[What to work on]:
[a] Reproduce the rows below character for character, from the row that contains "Close the Create" through the row that contains "will pyautogui.click(x=456, y=74).", including both of those rows.
[b] Carry on the sermon about the parables of the Kingdom of God from the point where it stops.

[Document excerpt]:
====

Sunday 30th July 2017
Matthew chapter 13 verses 31 – 33 and 44 – 52
Have you ever tried to describe a difficult or abstract concept to someone, especially when you know that the person you are speaking to doesn’t know anything about what you are talking about? If you have, you know what Jesus is trying to do in these five parables from Matthew’s Gospel reading. Jesus is trying to describe the abstract concept of God’s Kingdom in terms that his audience could understand.
What we have just heard is a series of pictures that show what the Kingdom of God is like. The Kingdom is not easy to understand or explain, so Jesus has to use several different analogies to get his point across to different audiences. All of these parables are about transformation-specifically, how the Kingdom of God transforms believers.
What could be less significant than a baby in a manger—or little Israel or a Jew from Nazareth and a handful of not-very-promising disciples— or a cross? What could be less significant than a little village church - what could be less significant than the average preacher preaching the average sermon, what could be less significant than an anthem by a dozen untrained voices accompanied by a slightly out-of-tune piano? But these are all parts of the kingdom, and we can never tell what power is hidden in their midst.

====

[Records shown]:
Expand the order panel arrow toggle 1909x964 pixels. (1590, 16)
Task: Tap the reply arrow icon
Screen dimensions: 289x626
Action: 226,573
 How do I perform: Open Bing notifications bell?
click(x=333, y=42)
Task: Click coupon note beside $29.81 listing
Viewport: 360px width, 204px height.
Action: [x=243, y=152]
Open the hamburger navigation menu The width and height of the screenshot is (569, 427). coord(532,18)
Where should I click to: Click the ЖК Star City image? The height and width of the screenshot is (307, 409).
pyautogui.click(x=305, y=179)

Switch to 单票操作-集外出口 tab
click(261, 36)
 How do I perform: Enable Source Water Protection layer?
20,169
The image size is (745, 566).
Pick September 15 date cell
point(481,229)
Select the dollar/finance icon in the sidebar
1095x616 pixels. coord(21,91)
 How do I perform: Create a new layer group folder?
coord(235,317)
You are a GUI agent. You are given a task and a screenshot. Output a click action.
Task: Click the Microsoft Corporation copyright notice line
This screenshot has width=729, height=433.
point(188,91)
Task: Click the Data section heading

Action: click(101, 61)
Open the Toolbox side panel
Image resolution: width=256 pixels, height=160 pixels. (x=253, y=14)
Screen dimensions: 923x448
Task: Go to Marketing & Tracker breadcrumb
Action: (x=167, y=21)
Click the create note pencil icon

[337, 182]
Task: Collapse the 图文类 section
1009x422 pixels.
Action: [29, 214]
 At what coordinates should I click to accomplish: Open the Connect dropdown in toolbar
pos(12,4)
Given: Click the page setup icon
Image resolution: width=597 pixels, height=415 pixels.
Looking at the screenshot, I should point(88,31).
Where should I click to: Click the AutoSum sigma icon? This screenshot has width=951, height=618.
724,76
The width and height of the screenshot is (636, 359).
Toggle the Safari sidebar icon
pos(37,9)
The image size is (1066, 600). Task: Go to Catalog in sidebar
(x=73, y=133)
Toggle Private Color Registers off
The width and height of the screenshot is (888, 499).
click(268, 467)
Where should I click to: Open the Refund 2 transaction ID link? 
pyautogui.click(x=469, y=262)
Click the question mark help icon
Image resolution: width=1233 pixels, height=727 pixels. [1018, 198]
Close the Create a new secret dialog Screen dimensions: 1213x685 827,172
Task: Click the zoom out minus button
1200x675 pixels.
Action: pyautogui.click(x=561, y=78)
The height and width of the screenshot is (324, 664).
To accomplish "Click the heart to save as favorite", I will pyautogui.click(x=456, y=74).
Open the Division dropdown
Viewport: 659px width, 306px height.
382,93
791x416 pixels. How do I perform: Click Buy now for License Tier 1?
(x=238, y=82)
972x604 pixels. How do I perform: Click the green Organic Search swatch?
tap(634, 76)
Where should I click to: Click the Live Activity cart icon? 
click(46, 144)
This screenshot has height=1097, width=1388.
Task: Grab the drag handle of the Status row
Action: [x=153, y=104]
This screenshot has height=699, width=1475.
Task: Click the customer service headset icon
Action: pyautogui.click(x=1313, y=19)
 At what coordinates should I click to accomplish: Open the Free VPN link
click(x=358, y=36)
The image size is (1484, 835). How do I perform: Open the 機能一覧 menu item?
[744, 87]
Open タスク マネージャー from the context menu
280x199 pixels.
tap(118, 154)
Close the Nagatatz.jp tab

====

[Results for the exercise]:
[a]
Close the Create a new secret dialog Screen dimensions: 1213x685 827,172
Task: Click the zoom out minus button
1200x675 pixels.
Action: pyautogui.click(x=561, y=78)
The height and width of the screenshot is (324, 664).
To accomplish "Click the heart to save as favorite", I will pyautogui.click(x=456, y=74).

[b]
We expect to find the kingdom in cathedrals and large-churches —in massed choirs and pipe organs—but these parables suggest that the real kingdom-power is to be found in the humblest places among the least likely people—a cup of cold water given to a beggar—a soup kitchen in a church basement—a nun walking the streets of Calcutta— but Jesus promises that there is power here.
And, over the past two millennia, we have seen the proof. Today, the Roman Empire appears only in history books and crumbling ruins, but people sing praise to Jesus all over the world. The Thousand-Year Reich lasted only a decade, but the church keeps marching on. Communism spent the better part of a century trying to kill the church, but then Communism collapsed—and Christians are building churches on its ruins.
Not that the church and the kingdom are synonymous—but the church is a manifestation of the kingdom.
The first parable Jesus uses is the parable of the mustard seed. The radical concept in this parable is the idea that God’s world is different from many aspects of the world we live in. It is an inclusive, merciful and a community based on practical, merciful, loving service to others.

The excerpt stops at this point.